The third hydrocarbon processing facility 300 may comprise any new or conventional hydrocarbon processing facility capable of dehydrogenating one or more hydrogenated hydrocarbon cuts 150. For example, the third hydrocarbon processing facility 300 may be an oil refinery. The third hydrocarbon processing facility 300 may comprise any of the dehydrogenation units discussed herein (a propane dehydrogenation unit, a butane dehydrogenation unit, a steam cracker, an aromatization unit, or a naphtha reformer). For example, the third hydrocarbon processing facility 300 may include a butane dehydrogenation unit 310 and a steam cracker 320.


The first hydrocarbon processing facility 100 and the third hydrocarbon processing facility 300 may be separate from one another. For example, the first hydrocarbon processing facility 100 and the third hydrocarbon processing facility 300 may be at least 100 km apart from one another, such as at least 200 km, at least 500 km, or at least 1000 km. In embodiments, the first hydrocarbon processing facility 100 and the third hydrocarbon processing facility 300 may reside at different latitudes or in different time zones.


Transporting the at least one of the hydrogenated hydrocarbon cuts 150 may comprise transporting the at least one of the hydrogenated hydrocarbon cuts 150 from the first hydrocarbon processing facility 100 to the third hydrocarbon processing facility 300. The at least one of the hydrogenated hydrocarbon cuts 150 may be transported from the first hydrocarbon processing facility 100 to the third hydrocarbon processing facility 300 by tanker truck, train, ship, and/or pipeline. In embodiments, the hydrocarbons may be transported from the first hydrocarbon processing facility 100 to the third hydrocarbon processing facility 300 by tanker truck, train, and/or ship.


In some embodiments, at least a portion of light naphtha stream 152 and heavy naphtha stream 153 may be transported to a fourth hydrocarbon processing facility 400. At the fourth hydrocarbon processing facility 400, the light naphtha stream 152 may be passed to aromatization unit 410, thereby producing hydrogen gas stream 412 and aromatized stream 414. Aromatization unit 410 may be substantially similar to aromatization unit 240. Hydrogen gas stream 412 may be substantially similar to hydrogen gas stream 242. Aromatized stream 414 may be substantially similar to aromatized stream 244. At the fourth hydrocarbon processing facility 400, the heavy naphtha stream 153 may be passed to naphtha reformer 420, thereby producing hydrogen gas stream 422 and reformed naphtha stream 424. Naphtha reformer 420 may be substantially similar to naphtha reformer 250. Hydrogen gas stream 422 may be substantially similar to hydrogen gas stream 252. Reformed naphtha stream 424 may be substantially similar to reformed naphtha stream 254.

========

** YOUR TASKS **
(a) In the passage on hydrocarbon processing facilities, by what means may the hydrogenated hydrocarbon cuts be transported from the first facility to the third?
(b) Resume the passage on hydrocarbon processing facilities, picking up right after its final sentence.
The listing after this passage comes from a separate source.

** SOURCE MATERIAL **
========

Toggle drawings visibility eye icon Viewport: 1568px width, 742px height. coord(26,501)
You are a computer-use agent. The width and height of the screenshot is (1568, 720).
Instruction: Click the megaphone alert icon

========

** OUTPUTS FOR THE TASKS **
(a) By tanker truck, train, ship, and/or pipeline.

(b)
The fourth hydrocarbon processing facility 400 may comprise any new or conventional hydrocarbon processing facility capable of dehydrogenating one or more hydrogenated hydrocarbon cuts 150. For example, the fourth hydrocarbon processing facility 400 may be an oil refinery. The fourth hydrocarbon processing facility 400 may comprise any of the dehydrogenation units discussed herein (a propane dehydrogenation unit, a butane dehydrogenation unit, a steam cracker, an aromatization unit, or a naphtha reformer). For example, the fourth hydrocarbon processing facility 400 may include an aromatization unit 410 and a naphtha reformer 420.


The first hydrocarbon processing facility 100 and the fourth hydrocarbon processing facility 400 may be separate from one another. For example, the first hydrocarbon processing facility 100 and the fourth hydrocarbon processing facility 400 may be at least 100 km apart from one another, such as at least 200 km, at least 500 km, or at least 1000 km. In embodiments, the first hydrocarbon processing facility 100 and the fourth hydrocarbon processing facility 400 may reside at different latitudes or different time zones.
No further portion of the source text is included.